Langer Weg bis zum Start
Raumfahrtkörper fit für den Flug in den Orbit machen
Die Firma Space Structures berechnet, wie stabil Satelliten gebaut sein müssen, um die Reise ins All zu meistern. Sie ist auch an den entsprechenden Tests beteiligt.
Es ist eine Tortur: Heftige Temperaturwechsel zwischen minus 150 und plus 100 Grad Celsius, infernalischer Lärm und starke Vibrationen, die bis das Sechsfache der Erdbeschleunigung erreichen. Solchen Bedingungen müssen Satelliten während des Starts an Bord von Raketen und im Weltraum standhalten. Um sicherzugehen, dass sie das schaffen, werden sie entsprechend berechnet und bereits auf der Erde hart geprüft. An solchen Berechnungen und Tests sind Benjamin Braun und Florian Ruess beteiligt, die Geschäftsführer der Space Structures GmbH.
Von Bremen nach Berlin
Die beiden Ingenieure haben die Firma 2011 in Bremen gegründet, erzählt Braun. Inzwischen ist der Hauptstandort für vier feste und weitere freie Mitarbeiter in Adlershof. „Hier gibt es noch einige andere Firmen in der Raumfahrt und wir sind schnell am Flughafen, was bei Kunden in ganz Europa ein wichtiges Kriterium ist“, nennt er die Gründe für den Berlin-Beschluss. Nicht zuletzt spielten auch private Gründe eine Rolle sowie der Fakt, dass die Stadt attraktiv für potenzielle Kollegen ist. „Wir wollen wachsen“, sagt Braun.

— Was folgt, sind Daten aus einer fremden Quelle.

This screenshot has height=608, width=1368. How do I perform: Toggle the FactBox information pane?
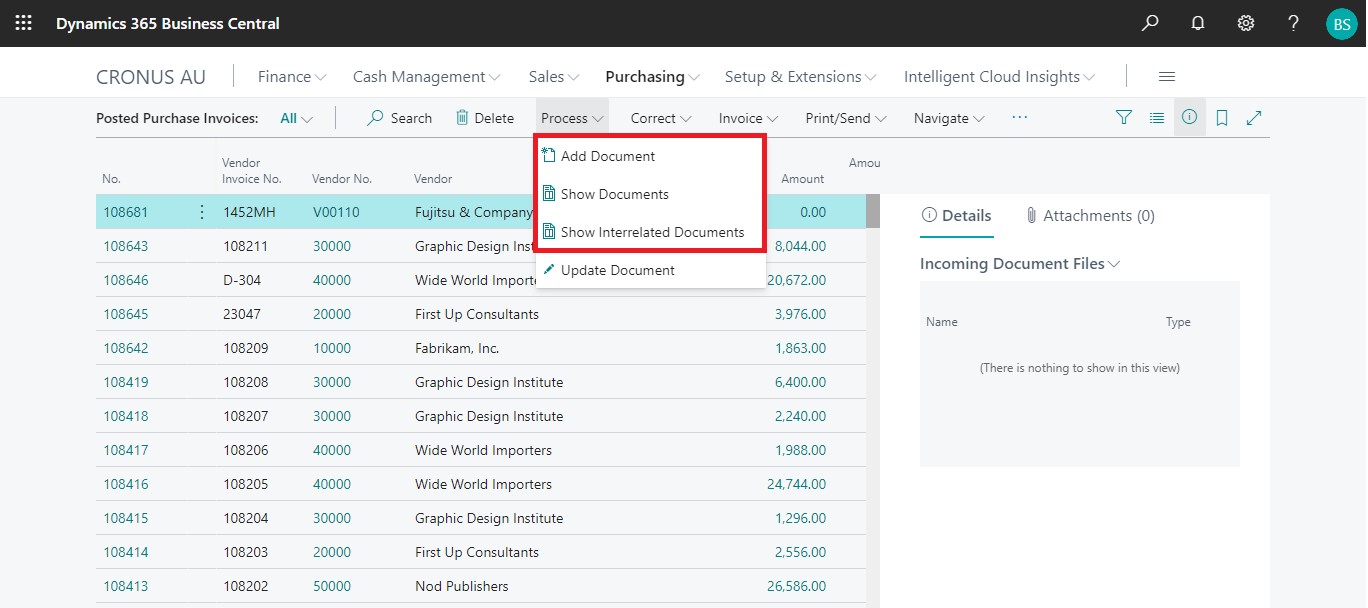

Zur Raumfahrt sind Braun und Ruess während ihres Bauingenieurstudiums in Stuttgart gekommen. Dort haben sie unter anderem an einem Forschungsprojekt zum Thema „Wie baue ich eine Mondstation?“ mitgearbeitet. „Das war wirklich spannend, aber eine langfristige Jobperspektive sahen wir dann doch eher in der unbemannten Raumfahrt“, sagt er schmunzelnd.
Satellitenplattform SmallGEO soll 2014 abheben
Auch dort sind höchste Präzision und Know-how gefragt. So ist Space Structures beispielsweise an der Entwicklung von „SmallGEO“ beteiligt. Das ist eine bis zu 3,5 Tonnen schwere europäische Satellitenplattform für Telekommunikation, die mit verschiedenen Geräten bestückt werden kann und 2014 erstmals abheben soll. Die Ingenieure haben zunächst für das Grundgerüst – eine wabenartige Struktur, die mit Aluminium- beziehungsweise Kohlefaserverbundwerkstoffen verkleidet ist – berechnet, welche mechanische Belastung diese aushält. „Da gibt es ganz verschiedene“, sagt Florian Ruess. „Statische und dynamische Belastungen während der Startphase und extreme Temperaturen im Orbit bestimmen das Strukturdesign von Raumfahrzeugen.“ Um das exakt zu berechnen, sind aufwendige Modellierungen mit der Finite-Elemente-Methode erforderlich, die von der Firma für ihre Kunden, darunter die OHB-System AG in Bremen, übernommen werden.
Mechanische Qualifizierungstests
Ebenso bietet die Space Structures die Definition und Betreuung von mechanischen Qualifizierungstests. Diese sind nötig, bevor ein Satellit wirklich ins All reisen darf. Für SmallGEO nutzen die Forscher unter anderem die „Weltraumkammer“ im niederländischen Nordwijk sowie im bayerischen Ottobrunn. Neben Vakuum und extremen Temperaturen werden die Bauteile oder ganze Satelliten auch Vibrationen ausgesetzt, wie sie beim Start zu erwarten sind. Hinzu kommen noch die Schallwellen des Raketenmotors. „Selbst oben in der Spitze, wo die Nutzlast befestigt ist, hinter den Verkleidungen, sind es noch über 130 Dezibel“, sagt Ruess. Das ist vergleichbar mit dem Lärm eines Düsenjets. Diese Bedingungen können in einer speziellen Akustikkammer simuliert werden, um SmallGEO fit für den Flug in den Orbit zu machen.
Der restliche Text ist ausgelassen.